The Chicago Cubs have not appeared in a World Series since 1945, when, legend has it, tavern owner Billy Sianis placed a curse on the team in retaliation for refusing stadium entry to his goat.
Going into tonight’s potentially decisive Game 4 of the National League Championship Series trailing the New York Mets 3-0, it seems the Cubs’ “curse” is as strong as ever.
According to Billy Goat Tavern’s website, which is now owned by Sianis’ nephew Sam, the tale goes as follows:
“The Cubs entered Game 4 of the World Series leading the Detroit Tigers 2 games to 1, and needing to win only two of the next four games played at Wrigley Field. A local Greek, William ‘Billy Goat’ Sianis, owner of the Billy Goat Tavern and a Cubs fan, bought two tickets to Game 4. Hoping to bring his team good luck he took his pet goat, Murphy, with him to the game. At the entrance to the park, the Andy Fran ushers stopped Billy Goat from entering saying that no animals are allowed in the park. Billy Goat, frustrated, appealed to the owner of the Cubs, P.K. Wrigley. Wrigley replied, ‘Let Billy in, but not the goat.’ Billy Goat asked, ‘Why not the goat?’ Wrigley answered, ‘Because the goat stinks.’
“According to legend, the goat and Billy were upset, so then Billy threw up his arms and exclaimed, ‘The Cubs ain’t gonna win no more. The Cubs will never win a World Series so long as the goat is not allowed in Wrigley Field.’ The Cubs were officially cursed. Subsequently, the Cubs lost game four, and the remaining series getting swept at home and from the World Series. Billy Goat promptly sent a telegram to P.K. Wrigley, stating, ‘Who stinks now?‘”
Seventy years later, the Cubs have yet to make it back to the World Series, and their fans have adopted the unofficial slogan: “Wait ‘til next year.”
The Cubs’ curse is one of the most storied and enduring in baseball, along with the Red Sox’ since-broken “Curse of the Bambino.” That myth goes something like this: Babe Ruth, nicknamed “The Bambino,” had been a star for the Red Sox from 1914-1919; when he was sold to the rival Yankees, the baseball gods leveled their punishment.

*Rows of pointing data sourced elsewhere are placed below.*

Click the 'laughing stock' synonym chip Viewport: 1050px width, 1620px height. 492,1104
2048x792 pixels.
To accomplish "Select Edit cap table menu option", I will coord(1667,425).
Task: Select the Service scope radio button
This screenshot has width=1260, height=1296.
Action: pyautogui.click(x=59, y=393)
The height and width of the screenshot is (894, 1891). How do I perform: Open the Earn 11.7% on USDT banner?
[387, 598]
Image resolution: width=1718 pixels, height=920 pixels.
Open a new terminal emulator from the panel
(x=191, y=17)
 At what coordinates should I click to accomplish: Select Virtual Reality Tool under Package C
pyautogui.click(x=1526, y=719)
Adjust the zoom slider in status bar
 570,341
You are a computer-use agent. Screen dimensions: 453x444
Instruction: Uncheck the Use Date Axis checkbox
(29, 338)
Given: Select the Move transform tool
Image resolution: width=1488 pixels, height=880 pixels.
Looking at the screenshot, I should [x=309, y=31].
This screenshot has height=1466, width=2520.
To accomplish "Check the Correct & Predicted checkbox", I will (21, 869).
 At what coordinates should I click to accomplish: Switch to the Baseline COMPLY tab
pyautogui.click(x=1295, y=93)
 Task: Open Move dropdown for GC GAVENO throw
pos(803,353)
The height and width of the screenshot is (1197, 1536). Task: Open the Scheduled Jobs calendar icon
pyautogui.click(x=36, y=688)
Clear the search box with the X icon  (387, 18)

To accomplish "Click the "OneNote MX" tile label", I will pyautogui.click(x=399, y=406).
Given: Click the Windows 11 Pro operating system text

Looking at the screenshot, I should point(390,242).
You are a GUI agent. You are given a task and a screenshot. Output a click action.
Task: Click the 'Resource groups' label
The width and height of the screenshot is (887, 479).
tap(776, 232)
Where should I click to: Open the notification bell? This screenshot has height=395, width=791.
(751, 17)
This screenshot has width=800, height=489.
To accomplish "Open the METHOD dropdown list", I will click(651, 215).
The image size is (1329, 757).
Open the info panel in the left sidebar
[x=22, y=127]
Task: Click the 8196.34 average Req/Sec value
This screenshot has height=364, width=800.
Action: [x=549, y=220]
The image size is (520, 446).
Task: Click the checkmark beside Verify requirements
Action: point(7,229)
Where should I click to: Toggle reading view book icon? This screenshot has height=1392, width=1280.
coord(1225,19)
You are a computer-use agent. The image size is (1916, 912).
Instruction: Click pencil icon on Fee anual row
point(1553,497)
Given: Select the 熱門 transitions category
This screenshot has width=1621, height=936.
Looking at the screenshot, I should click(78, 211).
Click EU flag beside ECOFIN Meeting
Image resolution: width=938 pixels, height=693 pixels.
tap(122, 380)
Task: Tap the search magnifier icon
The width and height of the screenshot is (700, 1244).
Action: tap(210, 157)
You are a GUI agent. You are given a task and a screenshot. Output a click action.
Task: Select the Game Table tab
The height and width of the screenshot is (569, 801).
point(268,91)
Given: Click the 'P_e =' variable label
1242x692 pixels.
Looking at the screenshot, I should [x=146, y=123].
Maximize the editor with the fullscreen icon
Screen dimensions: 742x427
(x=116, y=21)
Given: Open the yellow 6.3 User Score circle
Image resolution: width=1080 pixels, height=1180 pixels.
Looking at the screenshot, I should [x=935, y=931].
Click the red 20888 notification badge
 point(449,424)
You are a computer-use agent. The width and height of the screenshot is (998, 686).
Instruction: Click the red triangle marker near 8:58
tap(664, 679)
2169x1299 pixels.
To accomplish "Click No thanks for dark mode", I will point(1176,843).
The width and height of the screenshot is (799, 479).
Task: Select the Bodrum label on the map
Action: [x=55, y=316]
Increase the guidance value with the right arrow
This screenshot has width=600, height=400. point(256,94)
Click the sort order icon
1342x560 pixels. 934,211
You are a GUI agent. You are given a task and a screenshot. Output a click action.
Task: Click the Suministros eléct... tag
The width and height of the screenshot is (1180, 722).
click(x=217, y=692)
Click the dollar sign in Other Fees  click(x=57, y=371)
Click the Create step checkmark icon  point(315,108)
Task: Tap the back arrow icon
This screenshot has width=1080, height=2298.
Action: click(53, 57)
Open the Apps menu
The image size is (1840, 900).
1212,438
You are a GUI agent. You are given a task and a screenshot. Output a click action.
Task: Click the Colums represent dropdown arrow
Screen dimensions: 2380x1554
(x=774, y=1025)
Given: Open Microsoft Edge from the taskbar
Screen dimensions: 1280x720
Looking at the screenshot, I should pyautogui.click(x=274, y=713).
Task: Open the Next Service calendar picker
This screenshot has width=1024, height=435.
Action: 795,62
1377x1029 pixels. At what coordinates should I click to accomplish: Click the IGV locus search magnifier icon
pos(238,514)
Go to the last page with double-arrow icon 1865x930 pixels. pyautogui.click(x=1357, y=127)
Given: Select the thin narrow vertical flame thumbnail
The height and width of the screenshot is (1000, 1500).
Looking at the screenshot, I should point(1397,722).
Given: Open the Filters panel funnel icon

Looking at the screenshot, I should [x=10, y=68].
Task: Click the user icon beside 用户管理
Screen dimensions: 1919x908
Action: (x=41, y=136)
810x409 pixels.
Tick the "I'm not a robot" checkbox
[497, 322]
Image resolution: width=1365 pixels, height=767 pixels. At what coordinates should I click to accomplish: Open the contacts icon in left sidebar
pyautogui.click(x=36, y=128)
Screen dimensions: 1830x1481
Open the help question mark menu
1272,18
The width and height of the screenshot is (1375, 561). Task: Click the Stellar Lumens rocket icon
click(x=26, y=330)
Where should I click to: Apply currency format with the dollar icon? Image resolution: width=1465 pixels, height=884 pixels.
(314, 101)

“When Babe Ruth was sold in 1920, the Boston Red Sox had won five World Series titles, more than any other major league team. Up to that point, the Yankees had never won one. However, since Babe Ruth arrived with the Yankees in 1920, this fabled franchise has been to the World Series 37 times and has won a staggering 26 times, including four titles with the Babe. The Red Sox, however, have had a far different outcome.
“After selling Babe Ruth to the Yankees, the Red Sox did not win another Championship for 86 years (until 2004). It was a period full of heartbreaks for everyone affiliated with the Red Sox – from the players to the ever-faithful fans. The causes were many — bad management decisions, unfortunate errors and an almost-ironic amount of incredible bad-luck.”
Much was made of the curse’s end and since 2004, the Red Sox have gone on to win the World Series twice more, in 2007 and 2013.
However, lest you think sports curses are just merely a fabrication by desperate and superstitious baseball fans, consider this tale involving the woes of the Australian national soccer team, called the Socceroos, and an erstwhile comedian, John Safran:
“The story begins in 1969, when the Australians were trying to qualify for the 1970 World Cup. The team had lost a play-off and was to face Rhodesia (now Zimbabwe) in Mozambique.
Safran said: ‘[Soccer player] Johnny (Warren) told me that after the first game of that series, some of the players heard about a witchdoctor in Mozambique who said he could sort things out by putting a curse on the Rhodesians. They all said, “Yeah, cool, let’s do it” and so the witchdoctor planted some bones near one of the goalposts and cursed the opposition.’
“‘The team won the next game 3-1 and the witchdoctor told the players he wanted $1000 for his services. “You owe me,” the witchdoctor told them, but the players didn’t have enough money,’ Safran said. ‘He warned them he’d reverse the curse and put it on Australian soccer.’
“The players left the country without paying up and Johnny sincerely believed that, ever since, Australian soccer has been cursed.
“The national team qualified for the 1974 World Cup but suffered a run of gut-wrenching defeats, topped off by the 1997 Iranian disaster and the tear-jerker in Uruguay four years ago. When Warren told him the story last year, Safran decided to go to Africa to do a story about the curse for his show John Safran vs God. The witchdoctor had died, but Safran found another who could channel him by going to the stadium at which the Rhodesia game had been played 35 years earlier.
“‘That involved us sitting in the middle of the pitch and he killed a chicken and splattered the blood all over me,” Safran said. ‘I then had to go to Telstra Stadium with Johnny and we had to wash ourselves in some clay the witchdoctor had given us.‘”
The antics apparently did the trick, as the team went on to qualify for the 2006 World Cup.